--- Provided text ---
_ _ _ _ _ _ _
To borrow a phrase from singer-songwriter Jackie Minton, the heart is meant for giving away. She has a knack for writing catchy tunes and pairing them to lyrics that tap into more than typical lovey-dovey sentiments. “For Giving” is a great example. It’s not a new song; she released it in 2022 (and I first spotlighted it here). Between then and now, however, she reconnected with Anton Weidner, a friend who’s now a director-producer at Silver Lantern Studios. Along with cinematographer-producer Michael Uyehata, they’ve created a luscious production loosely framed around the Little Red Riding Hood fairytale.
Of the song: Her vocals flow low one moment before flying toward the sky the next, while the lyrics—possibly derived, as she posits in this discussion with Weidner, from Theology of the Body deep dives she attended around the time the song came to her. (All she remembers is that she was driving when the song came to her.) That said, I hear more at play: “He that loses his life will save it/He that changes his mind will make it/If you want to live/Then you’ve got to give yourself away/You might be surprised when you finally realize/Everything’s a gift anyway.” At root, it’s not all that different from what McCartney sang on Abbey Road: “And in the end the love you take is equal to the love you make.” The Torah, Bible, Quran and other holy texts—along with the Youngbloods in “Get Together”—urge us to love one another. It requires faith to embrace not just another, but all others.
That’s not to say there isn’t a romantic underpinning to the song. Minton deftly springs the personal from the universal, singing of false starts (“I’ve been picking up crumbs/Getting off track/Calling it love/Taking it back”) and her determination to soldier on. Her heart, like all hearts, is meant for giving—and, by song’s end, she’s positive a certain someone’s is meant for her, too. It’s as sweet as it is deep.
_ _ _ _ _ _ _
--- The task ---
Can you transcribe the part of the review of Jackie Minton's song between "Of the song: Her" and "but all others.", inclusive?

--- Data segment ---
_ _ _ _ _ _ _
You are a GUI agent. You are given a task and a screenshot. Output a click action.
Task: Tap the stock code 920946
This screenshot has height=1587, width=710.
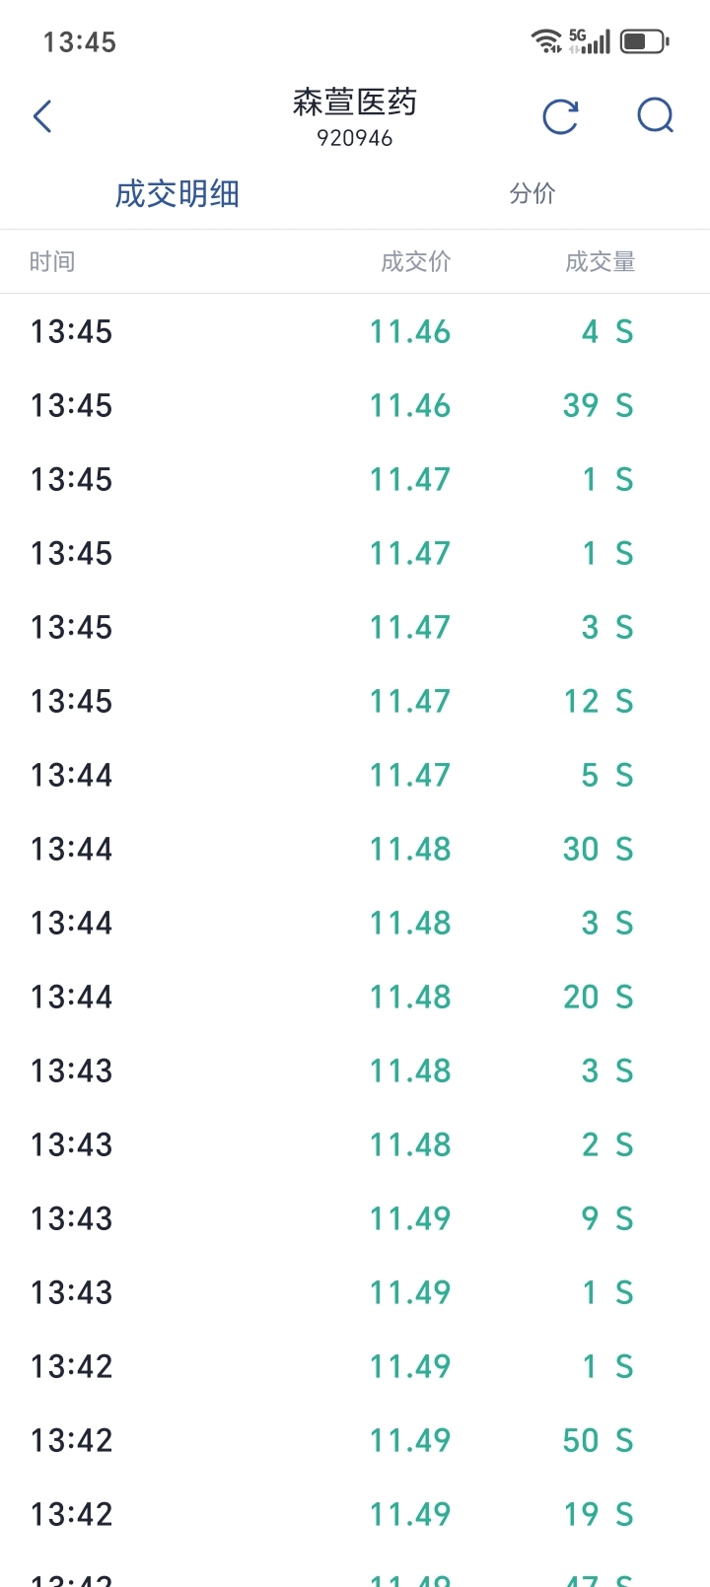[x=355, y=139]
_ _ _ _ _ _ _
--- Solution ---
Of the song: Her vocals flow low one moment before flying toward the sky the next, while the lyrics—possibly derived, as she posits in this discussion with Weidner, from Theology of the Body deep dives she attended around the time the song came to her. (All she remembers is that she was driving when the song came to her.) That said, I hear more at play: “He that loses his life will save it/He that changes his mind will make it/If you want to live/Then you’ve got to give yourself away/You might be surprised when you finally realize/Everything’s a gift anyway.” At root, it’s not all that different from what McCartney sang on Abbey Road: “And in the end the love you take is equal to the love you make.” The Torah, Bible, Quran and other holy texts—along with the Youngbloods in “Get Together”—urge us to love one another. It requires faith to embrace not just another, but all others.